** DATA PROVIDED follows **

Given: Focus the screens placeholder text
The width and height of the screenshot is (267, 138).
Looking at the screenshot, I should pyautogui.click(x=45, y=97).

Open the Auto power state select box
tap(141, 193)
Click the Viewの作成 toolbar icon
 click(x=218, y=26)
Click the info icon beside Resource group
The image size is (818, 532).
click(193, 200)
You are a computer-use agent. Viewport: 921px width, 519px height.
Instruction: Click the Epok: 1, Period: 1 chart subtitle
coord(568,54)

** End of DATA PROVIDED **
** DATA PROVIDED follows **

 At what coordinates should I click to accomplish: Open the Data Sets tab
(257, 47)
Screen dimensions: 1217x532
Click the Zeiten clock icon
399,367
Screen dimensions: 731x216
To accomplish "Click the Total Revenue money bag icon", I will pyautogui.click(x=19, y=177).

** End of DATA PROVIDED **

§ **TASK REQUIREMENTS**:
Lines containing the word "dimensions" are to be pulled from the records and copied.

§ **WRITTEN ANSWER**:
Screen dimensions: 1217x532
Screen dimensions: 731x216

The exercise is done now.